Russian opera singer (1863–1904)

Pavlo Koshyts (Павло Олексійович Кошиць; Павел Алексеевич Кошиц; real last name is Poray-Koshytsi (:uk:Порай-Кошиці); 14 December 1863 in Kiev Governorate, Russian Empire - 2 March 1904 in Moscow) was a Russian opera singer (tenor).

== Career ==
Koshetz was born on 14 December 1863 in the village of Kyrylivka (now Shevchenkove in Cherkasy Oblast). He came from an old priestly family.

He studied at the Kiev Theological Academy, then at the Moscow Conservatory (a teacher: Fyodor Petrovich Komissarzhevsky). At the end of 1886 Pavel Koshetz went to study in Milan (Italy). In 1886 - 1889 he sang in opera theatres in Italy, Greece, Catalonia and the Americas. In Italy, he specifically sang at the Nizhny Novgorod chapel of merchant V. Rukavyshnikov. Then he returned to Russia and worked in different cities.
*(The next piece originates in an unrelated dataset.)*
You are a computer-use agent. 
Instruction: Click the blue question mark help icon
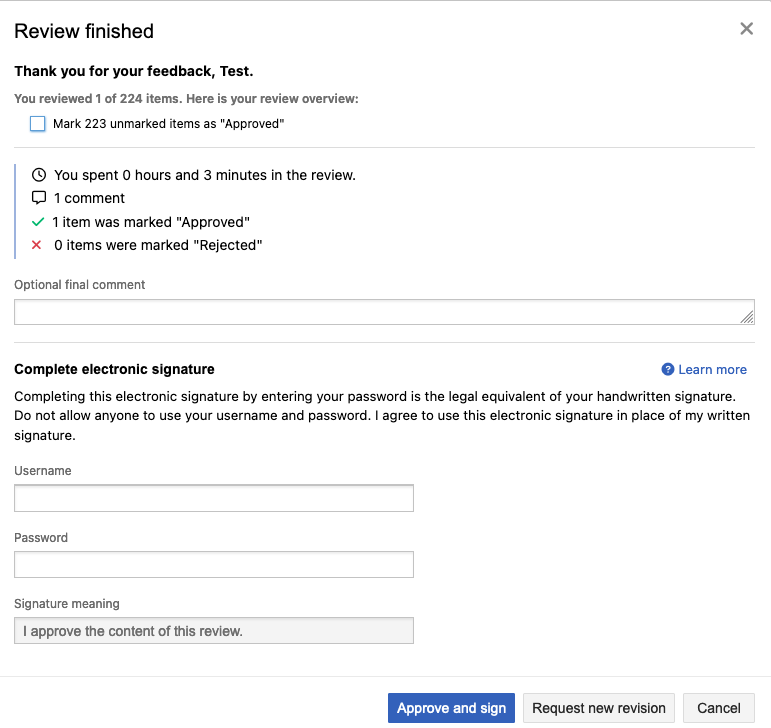[x=668, y=370]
In 1893 Pavel Koshetz was invited at the Bolshoi Theatre. He became a performer for more than 30 operatic roles.

Gradually, the singer began to lose his voice. Theater administration moved him to the teaching work, but in 1904 he was fired. It became for him a huge psychological blow. Pavel Koshetz committed suicide on 2 March 1904.

His daughter Nina was at this time 12 years. She decided to become an opera singer.

After some time, in memory of Pavel Koshetz Leonid Sobinov organized two concerts, which involved famous singers partners of Pavel Koshetz.